Requirement: Identify each line below that contains the word "computer", and copy it out.

Records to process:
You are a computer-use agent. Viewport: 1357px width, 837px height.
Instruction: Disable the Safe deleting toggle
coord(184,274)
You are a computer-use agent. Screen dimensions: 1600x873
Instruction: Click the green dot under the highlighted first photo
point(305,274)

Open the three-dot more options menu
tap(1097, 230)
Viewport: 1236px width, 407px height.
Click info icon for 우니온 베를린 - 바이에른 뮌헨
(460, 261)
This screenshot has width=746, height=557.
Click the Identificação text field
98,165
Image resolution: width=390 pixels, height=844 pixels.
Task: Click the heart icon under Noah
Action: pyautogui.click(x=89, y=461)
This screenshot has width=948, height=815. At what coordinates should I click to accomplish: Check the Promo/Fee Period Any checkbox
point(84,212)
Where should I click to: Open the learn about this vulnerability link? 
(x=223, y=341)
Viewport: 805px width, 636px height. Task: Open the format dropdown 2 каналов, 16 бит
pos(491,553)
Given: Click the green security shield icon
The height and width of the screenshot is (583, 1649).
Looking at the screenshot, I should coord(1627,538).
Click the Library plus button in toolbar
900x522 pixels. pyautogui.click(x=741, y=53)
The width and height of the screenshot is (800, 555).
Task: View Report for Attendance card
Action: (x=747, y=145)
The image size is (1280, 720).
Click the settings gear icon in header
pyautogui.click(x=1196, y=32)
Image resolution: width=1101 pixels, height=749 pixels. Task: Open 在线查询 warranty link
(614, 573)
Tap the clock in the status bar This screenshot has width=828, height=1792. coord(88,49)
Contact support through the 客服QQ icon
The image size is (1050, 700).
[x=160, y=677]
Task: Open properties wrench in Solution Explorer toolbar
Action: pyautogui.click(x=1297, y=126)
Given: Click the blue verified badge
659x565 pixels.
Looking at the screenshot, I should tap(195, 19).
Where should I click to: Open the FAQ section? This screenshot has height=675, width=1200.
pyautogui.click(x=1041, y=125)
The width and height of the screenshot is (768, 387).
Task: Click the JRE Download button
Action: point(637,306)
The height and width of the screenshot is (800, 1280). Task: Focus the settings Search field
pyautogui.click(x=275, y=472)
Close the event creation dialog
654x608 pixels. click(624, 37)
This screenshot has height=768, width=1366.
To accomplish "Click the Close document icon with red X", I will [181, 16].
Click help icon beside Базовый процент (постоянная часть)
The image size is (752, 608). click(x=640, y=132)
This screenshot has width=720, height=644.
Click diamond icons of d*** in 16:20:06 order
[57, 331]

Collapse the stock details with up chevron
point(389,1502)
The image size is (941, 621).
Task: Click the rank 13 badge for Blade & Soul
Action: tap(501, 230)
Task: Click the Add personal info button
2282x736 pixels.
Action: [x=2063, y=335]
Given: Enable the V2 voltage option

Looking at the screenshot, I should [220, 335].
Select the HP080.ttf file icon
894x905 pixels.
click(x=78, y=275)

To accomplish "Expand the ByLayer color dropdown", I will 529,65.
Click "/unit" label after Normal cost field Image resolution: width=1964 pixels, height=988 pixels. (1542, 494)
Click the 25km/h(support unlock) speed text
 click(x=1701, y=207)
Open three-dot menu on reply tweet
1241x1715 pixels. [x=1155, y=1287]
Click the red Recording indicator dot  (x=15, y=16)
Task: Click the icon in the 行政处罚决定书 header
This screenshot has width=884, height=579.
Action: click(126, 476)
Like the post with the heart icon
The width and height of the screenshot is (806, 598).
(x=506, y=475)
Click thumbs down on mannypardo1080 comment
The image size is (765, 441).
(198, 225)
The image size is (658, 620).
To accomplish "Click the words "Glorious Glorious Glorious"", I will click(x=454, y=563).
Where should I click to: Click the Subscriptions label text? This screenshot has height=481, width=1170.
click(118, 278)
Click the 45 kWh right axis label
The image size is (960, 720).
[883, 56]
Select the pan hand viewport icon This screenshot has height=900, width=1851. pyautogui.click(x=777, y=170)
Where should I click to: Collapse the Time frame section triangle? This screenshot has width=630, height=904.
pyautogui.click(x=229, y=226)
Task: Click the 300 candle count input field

Solution to the problem:
You are a computer-use agent. Viewport: 1357px width, 837px height.
You are a computer-use agent. Screen dimensions: 1600x873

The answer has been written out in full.